Nell’atmosfera di un ottobre piovoso, i membri del commissariato più improbabile di Napoli lavorano, come sempre con sintonia e rapidità, per risolvere il tentato omicidio di Ethan Wood, turista americano in visita in Italia con la famiglia, trovato agonizzante, dopo un pestaggio spietato, in un cantiere della metropolitana.
Sullo scenario di una Napoli accennata, ma sempre presente, l’indagine dei Bastardi prende vita attraverso mille diramazioni che porteranno alla scoperta di sorprendenti risvolti, un gioco di scatole cinesi in cui compaiono a ogni pagina nuove vicende e nuovi personaggi.

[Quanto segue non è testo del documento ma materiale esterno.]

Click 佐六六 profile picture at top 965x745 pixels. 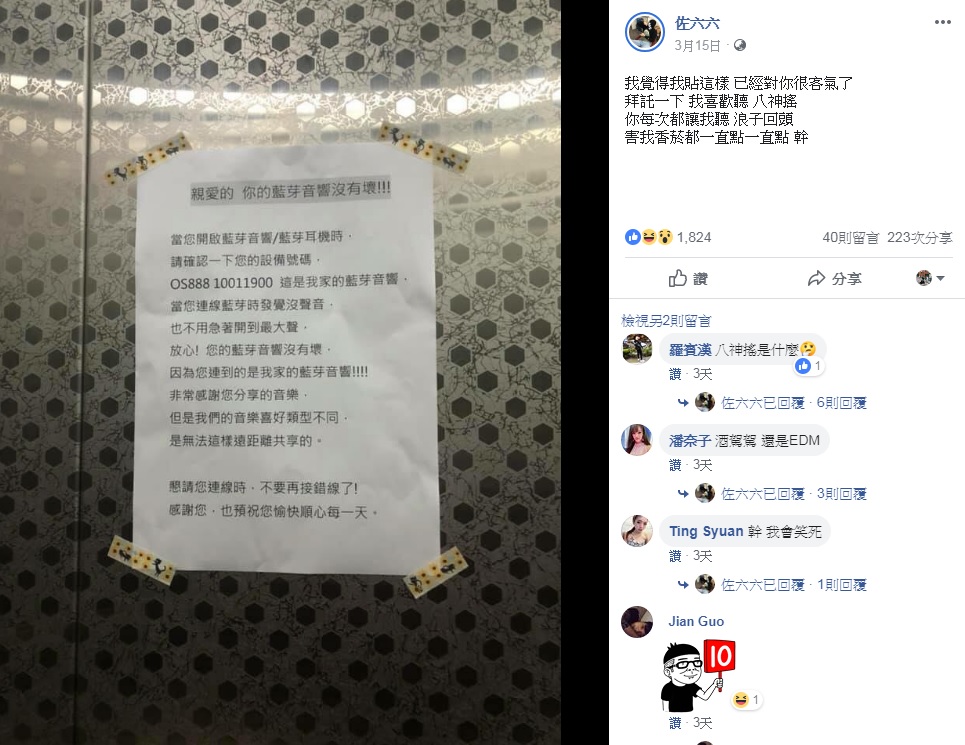tap(644, 31)
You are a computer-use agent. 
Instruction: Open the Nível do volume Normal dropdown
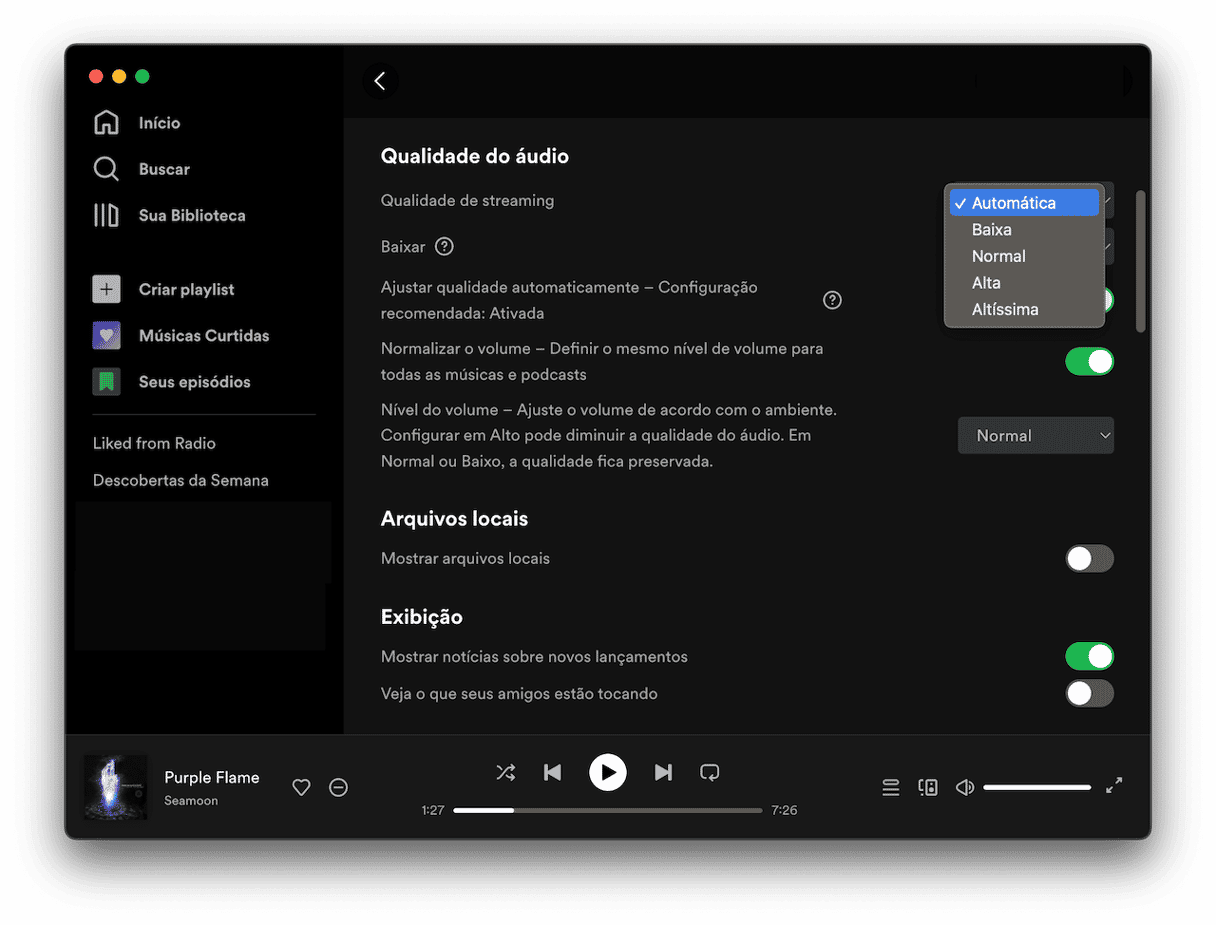click(x=1036, y=436)
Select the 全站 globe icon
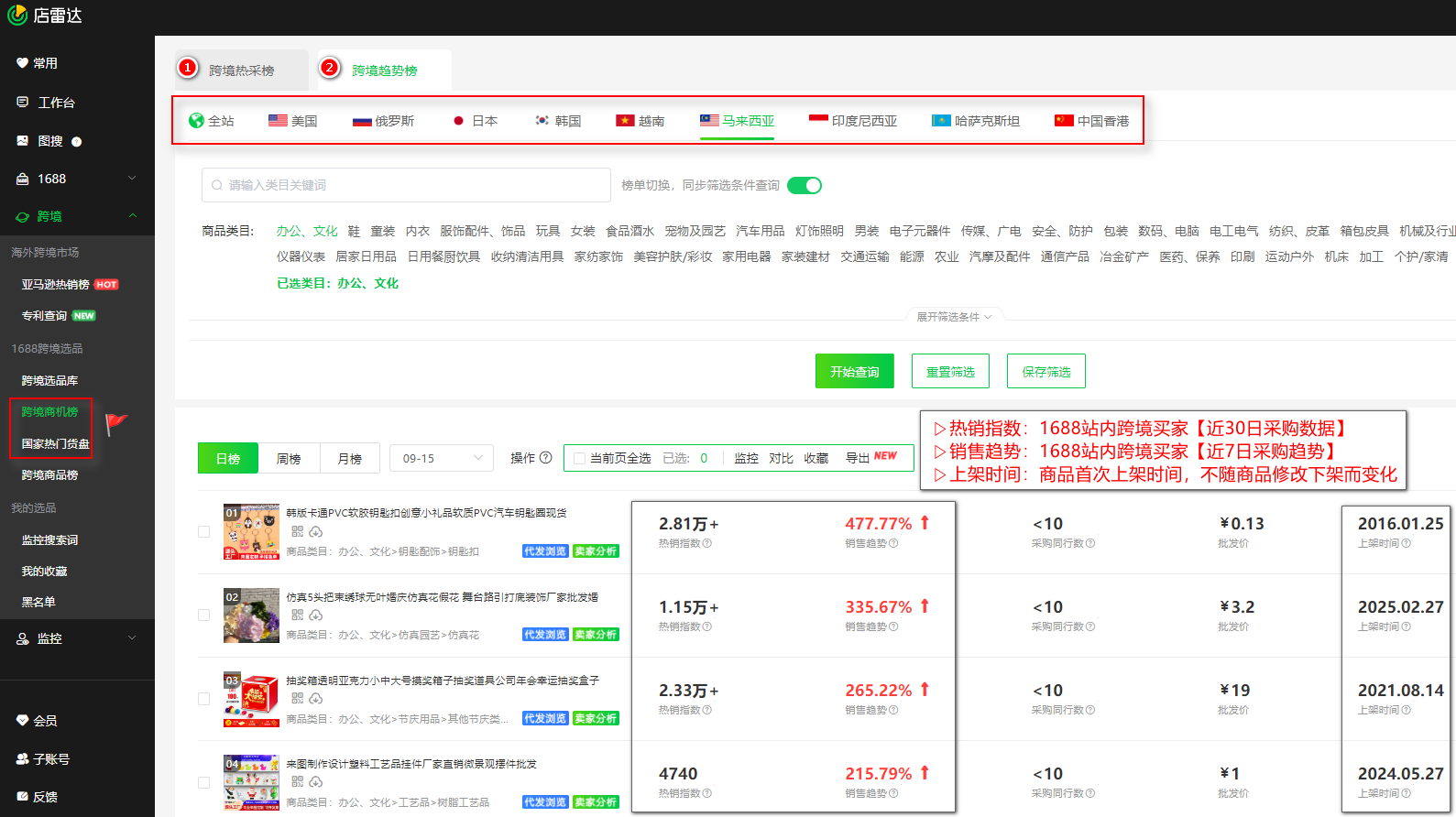 point(196,121)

Dalla madre della vittima, Charlotte Wood, celebre e bellissima ex attrice, intrappolata nel mondo dei suoi ricordi a causa di una inesorabile malattia, parte un cammino che si inoltra in un passato lontano, fatto d’amore, rinunce e malinconia durati quarant’anni. Fino ad arrivare al presente, in cui due vite devono essere custodite e salvate: quella di una giovane madre e del suo bambino non ancora nato.
Ai risvolti polizieschi e alle intuizioni investigative si intrecciano le vicende personali dei membri del commissariato di Pizzofalcone, in maniera tanto imprescindibile ed essenziale da diventare parte necessaria del romanzo. Grazie ai tormenti, ai fallimenti, alle speranze dei personaggi, tutti recitano la propria parte nell’indagine come una compagnia di attori sul palcoscenico.
Ogni Bastardo porta con sé il suo souvenir: il rapporto tormentato dell’agente Alex Di Nardo con il proprio padre; il conflitto di Francesco Romano, diviso tra la tenerezza e il desiderio di paternità e la necessità di salvare il suo matrimonio; la sofferenza del sostituto commissario Pisanelli; i sentimenti inquieti dell’ispettore Lojacono; il soave gioco di parole non dette tra la vice sovrintendente Ottavia Calabrese e il commissario Luigi Palma; l’assurdità dell’agente scelto Marco Aragona che decide sorprendentemente delle sorti dell’indagine con un’intuizione clamorosa.
A dispetto delle molte critiche mosse all’autore sulla caratteristica del romanzo, che dicono appaia di un giallo sempre più sbiadito per lasciare posto al rosa delle vicende personali, ritengo che siano assolutamente tali vicende ad arricchire l’aspetto umano della narrazione, rendendola più realistica e coinvolgente. Ogni personaggio porta il proprio bagaglio di vita, fatto di delusioni e rivelazioni, partecipando così all’aspetto puramente investigativo in maniera unica e determinante, fino ad arrivare al cliffhanger che chiude l’ultimo capitolo, tenendo viva l’aspettativa del seguito.
Il tutto raccontato con lo stile inconfondibile dell’autore: vivido e poetico nelle descrizioni, essenziale e teatrale nella rappresentazione dei personaggi.
A tale proposito non ho dubbi: per quanto mi riguarda, De Giovanni ha compiuto un’altra magia.